## YOUR GOAL
Beginning with the line containing "Viewport: 1021px width, 566px" and going on through the line containing "This screenshot has height=205, width=403.", the lines below are to be returned exactly, pictures excluded and nothing added.

********************

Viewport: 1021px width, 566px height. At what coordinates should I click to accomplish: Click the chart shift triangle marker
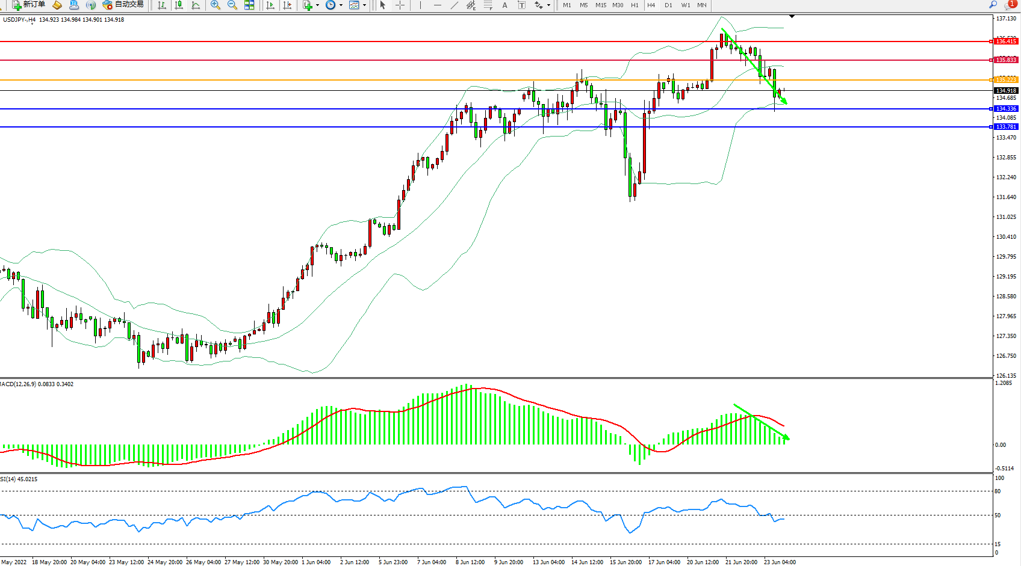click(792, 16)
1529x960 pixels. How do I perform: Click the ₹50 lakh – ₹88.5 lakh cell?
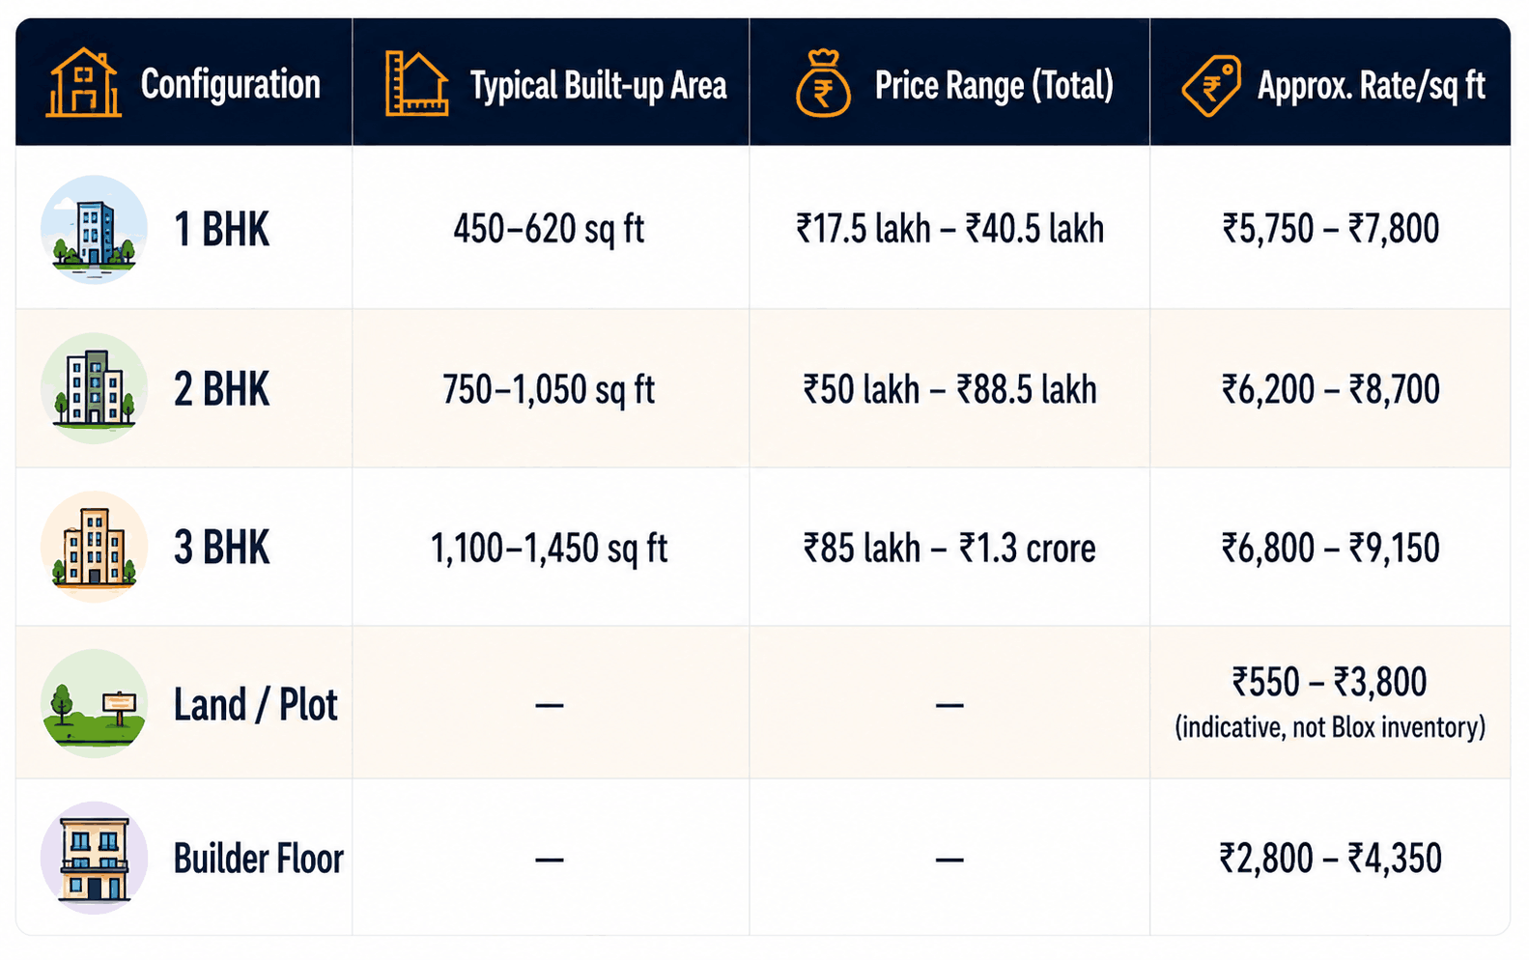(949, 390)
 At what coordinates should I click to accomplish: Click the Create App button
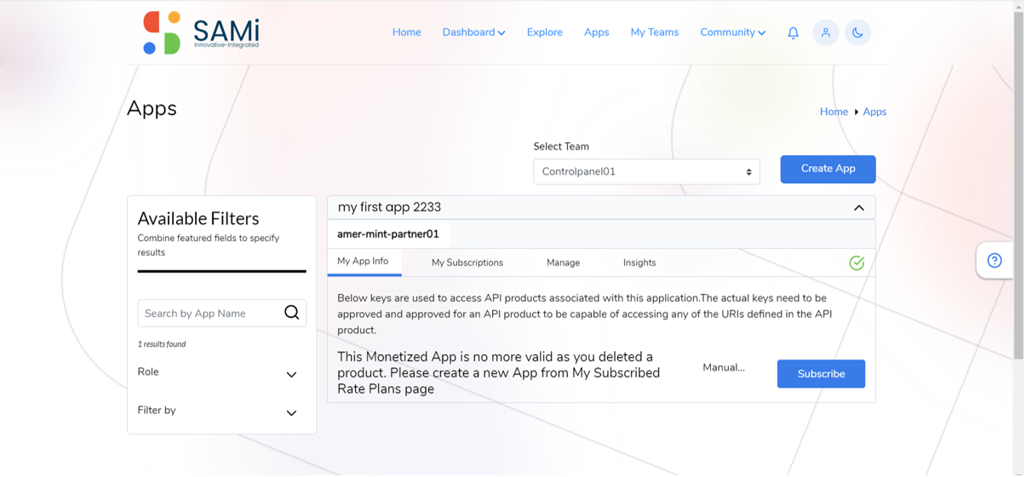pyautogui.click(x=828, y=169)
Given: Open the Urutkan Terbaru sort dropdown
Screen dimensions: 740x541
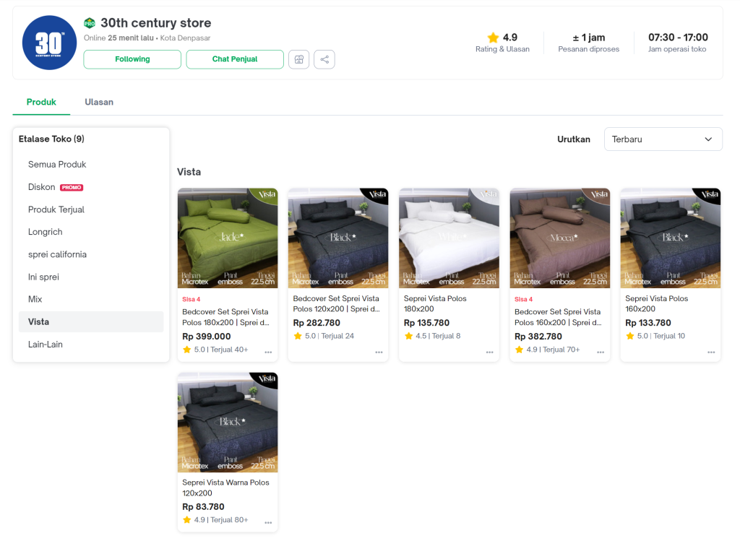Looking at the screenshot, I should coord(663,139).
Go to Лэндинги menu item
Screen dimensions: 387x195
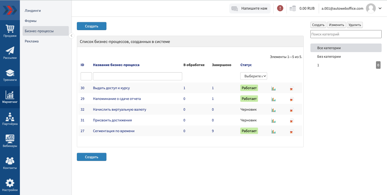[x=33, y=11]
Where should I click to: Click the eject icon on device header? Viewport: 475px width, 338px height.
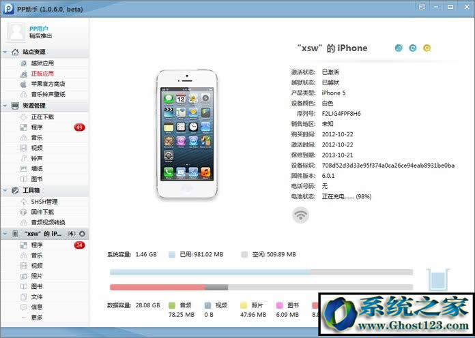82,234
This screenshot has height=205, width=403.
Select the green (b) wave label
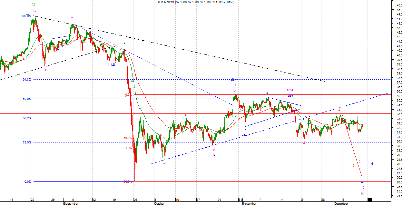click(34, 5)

********************

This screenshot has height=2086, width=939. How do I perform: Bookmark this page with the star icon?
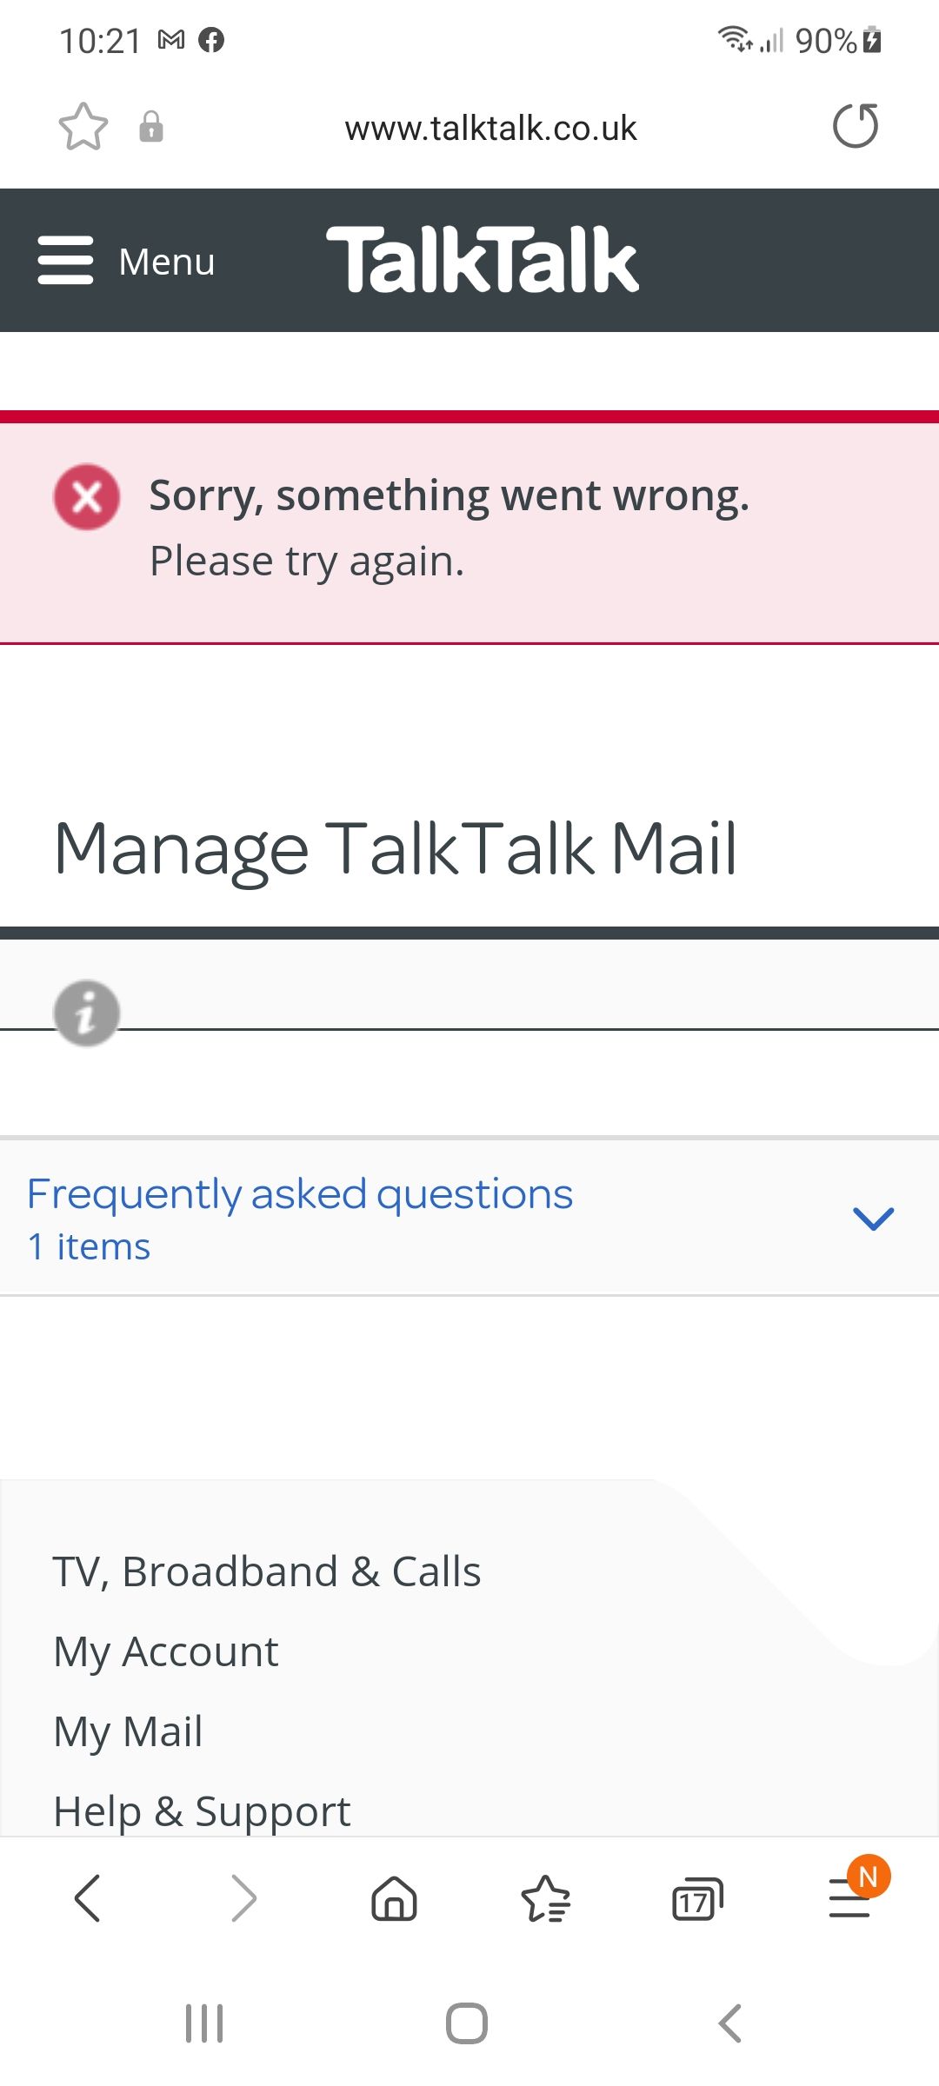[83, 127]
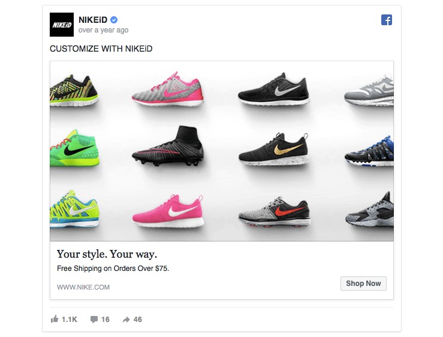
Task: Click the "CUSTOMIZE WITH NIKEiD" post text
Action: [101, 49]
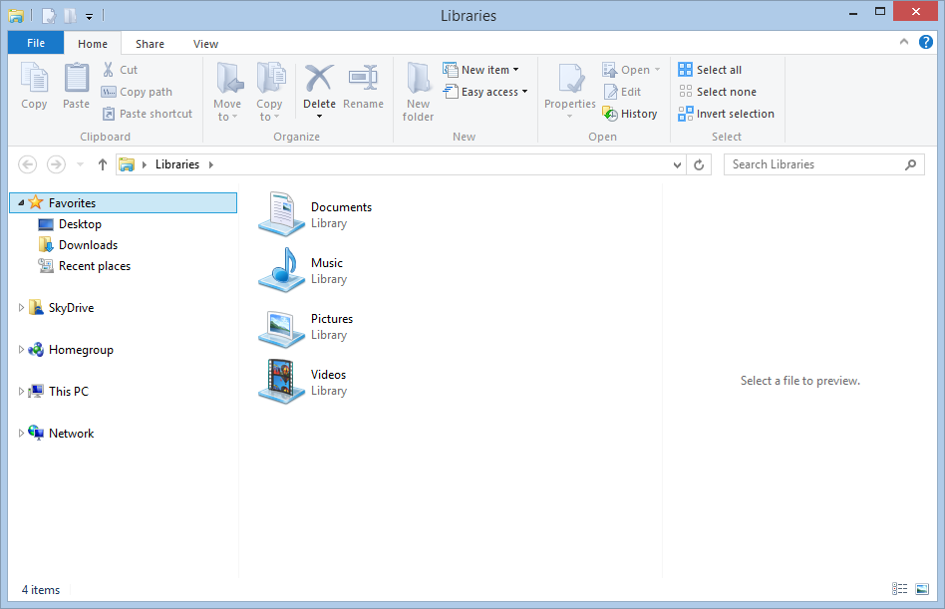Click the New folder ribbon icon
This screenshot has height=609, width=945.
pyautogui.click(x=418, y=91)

********************

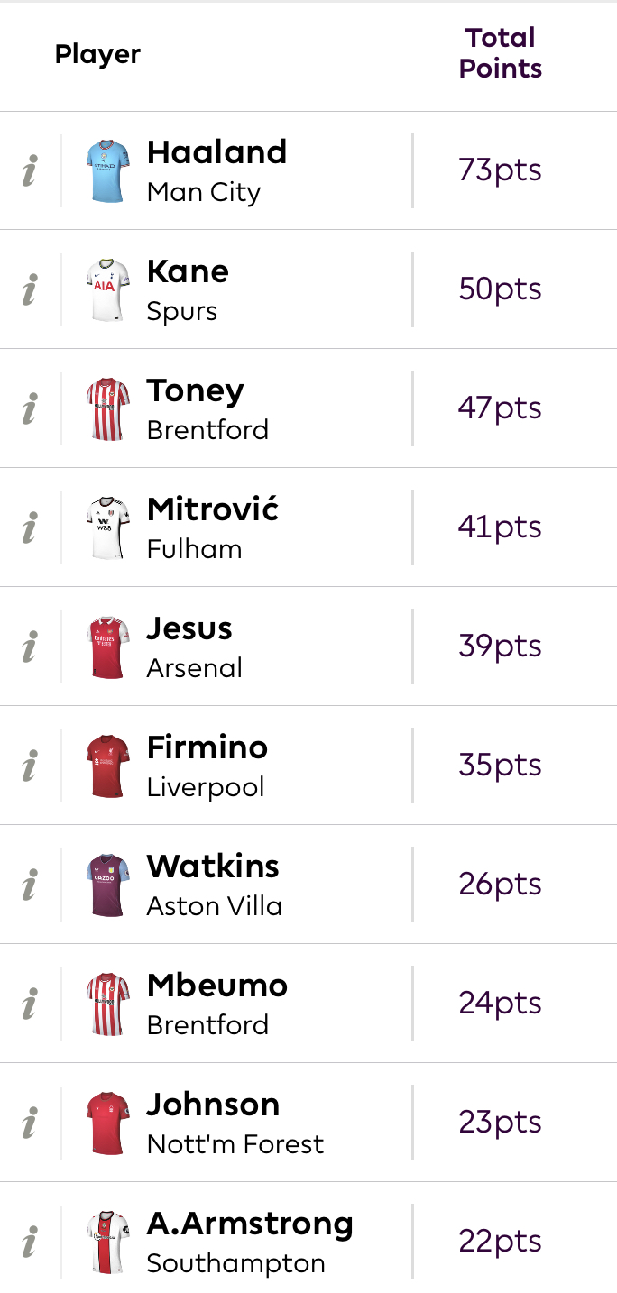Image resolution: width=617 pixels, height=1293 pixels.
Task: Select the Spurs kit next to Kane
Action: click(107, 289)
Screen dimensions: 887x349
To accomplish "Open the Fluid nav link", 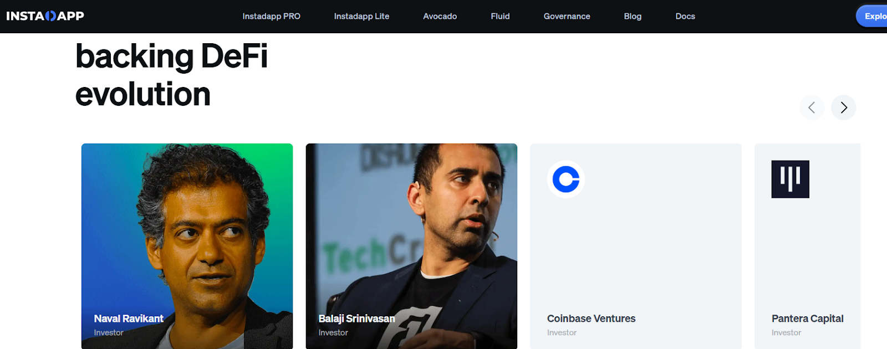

********************

## ANSWER AREA
Viewport: 1021px width, 566px height. At what coordinates should I click to accomplish: Click the chart shift triangle marker
click(792, 16)
1529x960 pixels. How do I perform: Click the ₹50 lakh – ₹88.5 lakh cell?
(949, 390)
 At what coordinates should I click to accomplish: Click the Create App button
pyautogui.click(x=828, y=169)
Given: Open the Urutkan Terbaru sort dropdown
Screen dimensions: 740x541
Looking at the screenshot, I should coord(663,139).
Go to Лэндинги menu item
Screen dimensions: 387x195
[x=33, y=11]
Where should I click to: Click the eject icon on device header? Viewport: 475px width, 338px height.
82,234
This screenshot has height=205, width=403.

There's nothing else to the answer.